Chapter 6 Flashcards
Mystic writing pad model
A model of memory based on a toy writing tablet (LeapFrog) that retains fragments of old messages even after they have been “erased”. In time, these fragments accumulate and begin to overlap, so that they become increasingly hard to read.
Reappearance hypothesis
Neisser’s term for the now rejected idea that the same memory can reappear, unchanged, again and again.
Trace theory
Memory traces were assumed to be permanent and complete copies of past events and remembering was thought to be like experiencing the past; like a video recording that can preserved indefinitely and replayed over and over.
Flashbulb memories
Vivid, detailed memories of significant events, like 9/11 or the Kennedy assassination. Studies have shown that flashbulb memories are no more accurate than ordinary memories, and are susceptible to the same common errors, although people’s confidence in these flashbulb memories are much higher.
Now Print! theory
The theory that especially significant experiences are immediately “photocopied”, preserved in long-term memory, and resistant to change.
Model of flashbulb memories
The stimulus event is first tested for suprisingness. If it’s completely ordinary, no attention will be paid to it and it will be forgotten. If it is extraordinary and surprising, then it is tested for consequentiality. If it is important enough as well to us then a flashbulb memory will be formed. Then it is rehearsed as we think about it and develop verbal accounts about the event. Finally we tell and retell the accounts to other people and that is how we form flashbulb memories.
Consolidation theory
The classic theory that memory traces of an event are not fully formed immediately after that event, but take some time to consolidate. The hippocampus plays a big role in this. Trying to learn new things right after original learning can draw on limited resources otherwise used to consolidate the original learning and the original learning suffers. This explains how we can form false memories or incorporate things we have been told into our memories even though they didn’t happen.
Retroactive interference
A decline in recall of one event as a result of a later event interfering with its consolidation in our memory.
Reconsolidation
The hypothetical process whereby a memory trace is revised and reconsolidated. When we remember a memory, the memory trace is available to be revised and then the revised trace is reconsolidated. This can be an indefinite cycle.
Method of repeated reproduction
One participant is given multiple opportunities to recall a story over time. (Bartlett)
Method of serial reproduction
One participant, A, writes down what he or she can recall of a previously read story. A’s version is given to a second participant, B, who reads it and then tries to reproduce it. B’s version in turn is given to C, and so on. (Bartlett)
Rationalization
The attempt to make memory as coherent and sensible as possible.
Schema (Bartlett)
An active mass of organized past reactions that provides a setting that guides our behaviour.
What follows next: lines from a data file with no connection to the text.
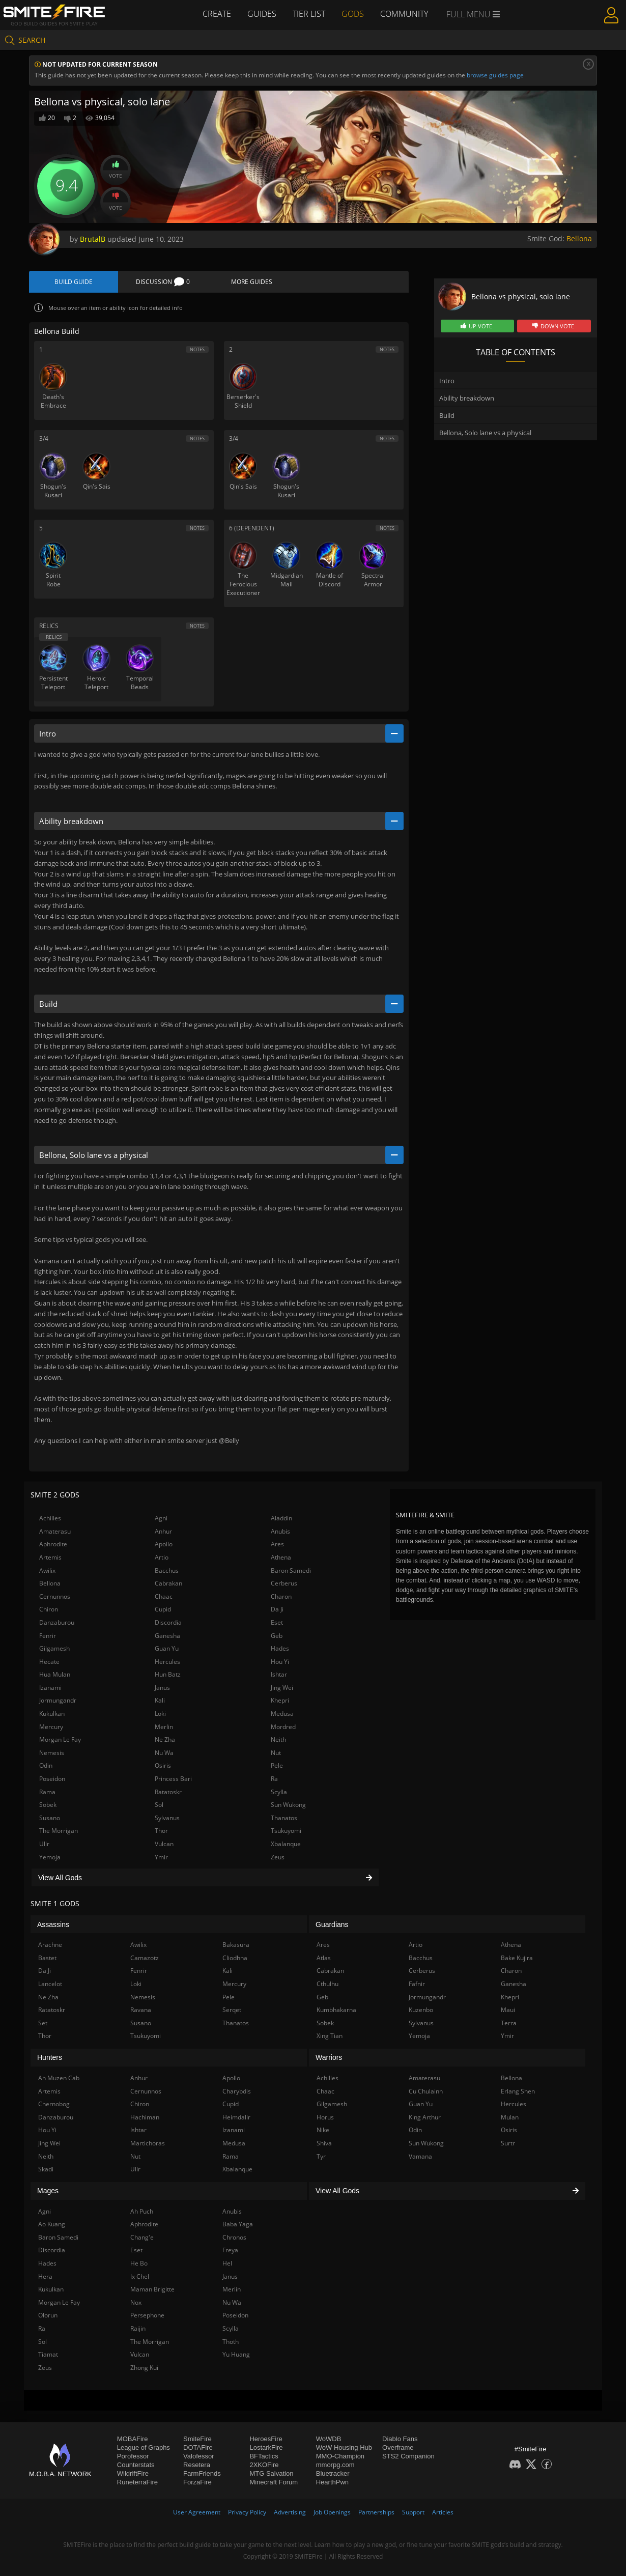 The image size is (626, 2576). What do you see at coordinates (132, 2439) in the screenshot?
I see `MOBAFire` at bounding box center [132, 2439].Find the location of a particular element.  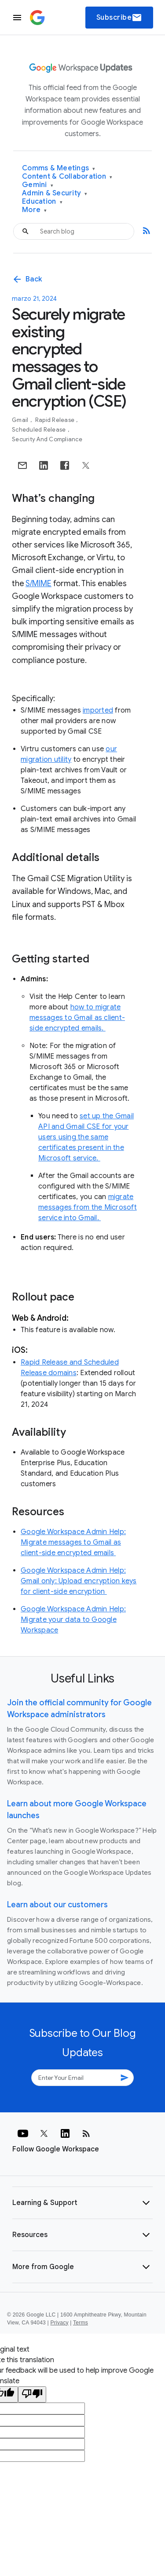

Gmail is located at coordinates (21, 420).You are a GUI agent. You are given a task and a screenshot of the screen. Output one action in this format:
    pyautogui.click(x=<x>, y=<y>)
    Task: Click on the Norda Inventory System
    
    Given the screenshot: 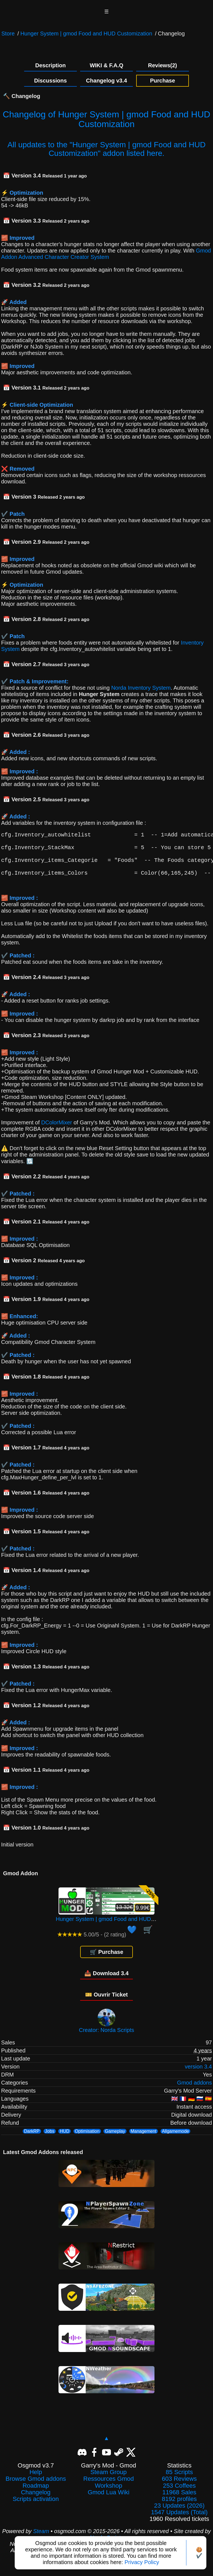 What is the action you would take?
    pyautogui.click(x=141, y=688)
    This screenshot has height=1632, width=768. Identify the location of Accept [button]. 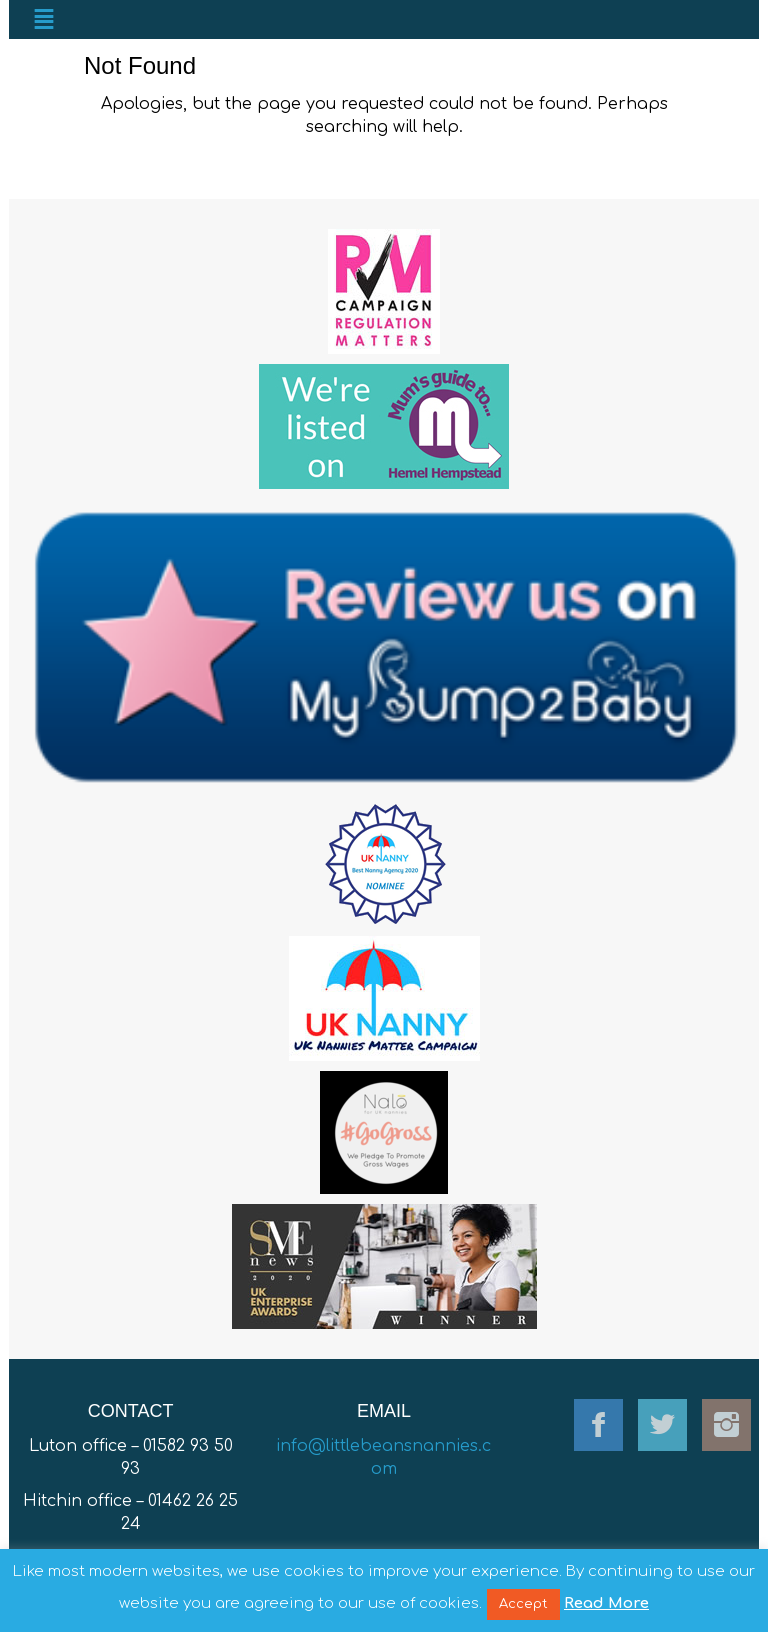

Schema theories have four main processes: selection, abstraction, interpretation, and integration.
Selection
The hypothesis that we select information both as we receive it and as we recall it.
Abstraction
The hypothesis that we tend to remember only the gist, not the specifics, of what we experience.
Interpretation
The hypothesis that we interpret information by making inferences, and then remember the inferences as part of the original information.
Integration
The hypothesis that we abstract the meaning of an event and then put that meaning together with the rest of our knowledge to form a coherent, consistent whole.
Reconstruction
A fifth process in schema theories whereby the act of recall blends general knowledge and individual experiences in order to “imaginatively reconstruct” the past.
Effort after meaning
The phenomenon in which we remember things much better when we try to understand them, or to find the meaning behind them. Connected to levels of processing.
Misinformation effect
The hypothesis that misleading post-event information can become integrated with the original memory of the event. Elizabeth Loftus is key to this, and she showed that is quite possible to plant an entirely false memory into the mind and it’s effects in the real world, especially with eyewitness testimony and wrongful accusations and convictions.
Source monitoring framework
The theory that some errors of memory are caused by mistaken identification of the memory’s source. False memories can be formed as we fail to recognize the source of certain information, whether we actually saw it happen or if it was imagined or told to us.
Principle of encoding specificity
The way an item is retrieved from memory depends on the way it was stored in memory. Participants recalled target words better with weaker cues if they were shown the target words before with the weaker cues. They were given stronger cues and asked to free-associate words with them, but came up with far less target words. Even though the stronger cues were stronger, because the weaker cues were encoded with the target words, they elicited more accurate responses.
Mood-dependent recall
The hypothesis that mood congruence between learning and recall sessions should facilitate recall.
Mood congruence
The idea that mood might cause selective learning of affective material. When sad, we remember sad material better than happy material in a story.